The pH of S. jonesi body fluids is similar to that of L. luymesi (S. Dattagupta, unpublished data) and the two seep species commonly co-exist in aggregations (Bergquist et al. 2002). Since S. jonesi also has roots buried in sediments where pore water pH is depleted, it could potentially eliminate protons using passive transport across its roots. In this study, we found that its plume H+-ATPase activity was 14.7 μmol Pi h−1 g−1 wet weight, whereas its root H+-ATPase activity was 7.1 μmol Pi h−1 g−1 wet weight. While it appears likely that S. jonesi use their roots for passive proton transport, laboratory experiments that directly measure its proton elimination rates are necessary to substantiate this possibility.

The relative abundance of P- and V-type ATPases varies between seep species

Based on differences in growth habits of L. luymesi and S. jonesi, we predicted that S. jonesi would rely more on its plume for metabolite-exchange than L. luymesi does. Contrary to our expectations, we found very similar total plume H+-ATPase activities in the two tubeworm species.

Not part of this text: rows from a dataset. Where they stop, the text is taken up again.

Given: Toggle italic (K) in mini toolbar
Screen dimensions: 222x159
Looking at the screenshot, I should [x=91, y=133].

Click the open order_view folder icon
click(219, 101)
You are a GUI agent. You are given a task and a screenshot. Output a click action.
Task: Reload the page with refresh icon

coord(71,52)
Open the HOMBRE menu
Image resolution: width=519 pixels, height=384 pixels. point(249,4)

However, there were some interesting differences in the relative abundances of P- and V-type H+-ATPases in these tissues. While 74% of the H+-ATPases in L. luymesi plume tissue were P-type ATPases, 66% of the H+-ATPases in S. jonesi plume tissue were V-type ATPases (Table 2).

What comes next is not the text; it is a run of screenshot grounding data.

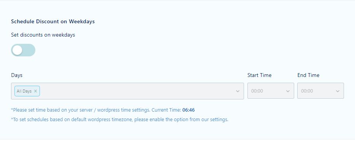Open the End Time chevron arrow
The width and height of the screenshot is (355, 160).
click(x=338, y=91)
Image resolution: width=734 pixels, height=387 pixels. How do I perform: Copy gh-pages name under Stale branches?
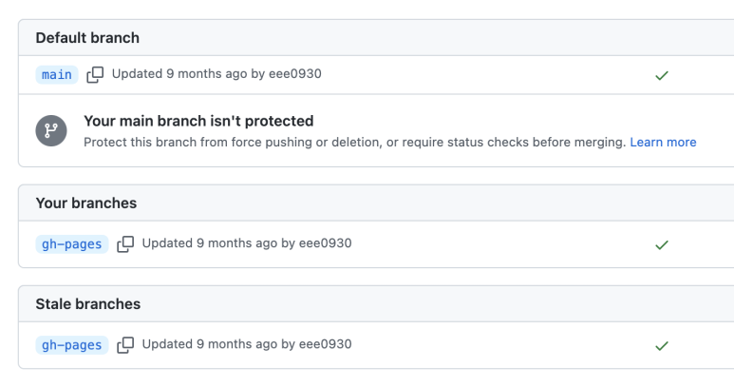click(124, 345)
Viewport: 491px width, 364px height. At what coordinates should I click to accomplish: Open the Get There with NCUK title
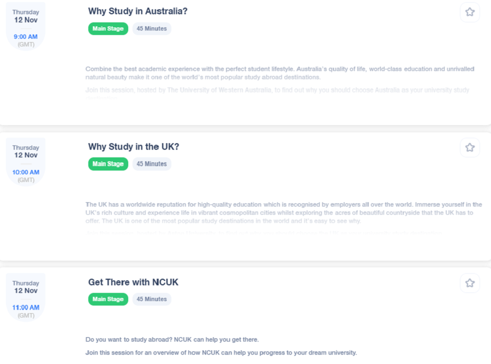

V-type H+-ATPases are important for creating proton gradients that drive secondary membrane transport across the plasma membranes of some invertebrates (Azuma and Ohta 1998; Wieczorek et al. 2000). In R. pachyptila, V-type ATPases are co-localized with the enzyme carbonic anhydrase on the apical region of the plume epithelium, and are thought to generate acidic extracellular pH conditions that facilitate CO2 uptake (De Cian et al. 2003). V-type H+-ATPases represent on average 24% of the total ATPase activity in S. jonesi plume tissue (Fig. 3), whereas they represent only 14% of the total ATPase activity in R. pachyptila plumes (Goffredi and Childress 2001).

The unusually high abundance of V-type H+-ATPases in the S. jonesi plume tissue might indicate that this tubeworm relies heavily on its plume for CO2 uptake. In contrast, V-type H+-ATPases represent only 10% of the total ATPase activity in L. luymesi plume tissue (Fig. 3). A previous study suggested that L. luymesi might supplement plume CO2 uptake with HCO3 uptake across their roots (Dattagupta et al. 2006). The results of this study are consistent with this possibility.

Possible caveats of this study and future directions

In this study, we used an in vitro approach in which we exposed tissue homogenates to various inhibitors to deduce membrane transport mechanisms. While inhibitors are powerful tools for arriving at mechanistic deductions, lack of inhibitor sensitivity does not indicate the absence of a target protein (Cabantchik and Greger 1992). Moreover, differences in purification efficacy of membrane fractions could lead to artifacts. In our study, we found plasma membrane purification efficiencies were slightly higher for L. luymesi tissues than S. jonesi tissues, which could lead us to underestimate S. jonesi ATPase activities. Our study provides the first clues to the membrane transport mechanisms used by seep tubeworms for proton elimination. Future studies using purified membrane vesicles, or tissue localization with specific antibodies (De Cian et al. 2003) could provide more conclusive evidence for the existence of specific membrane proteins such as proton channels in root tissues of seep tubeworms.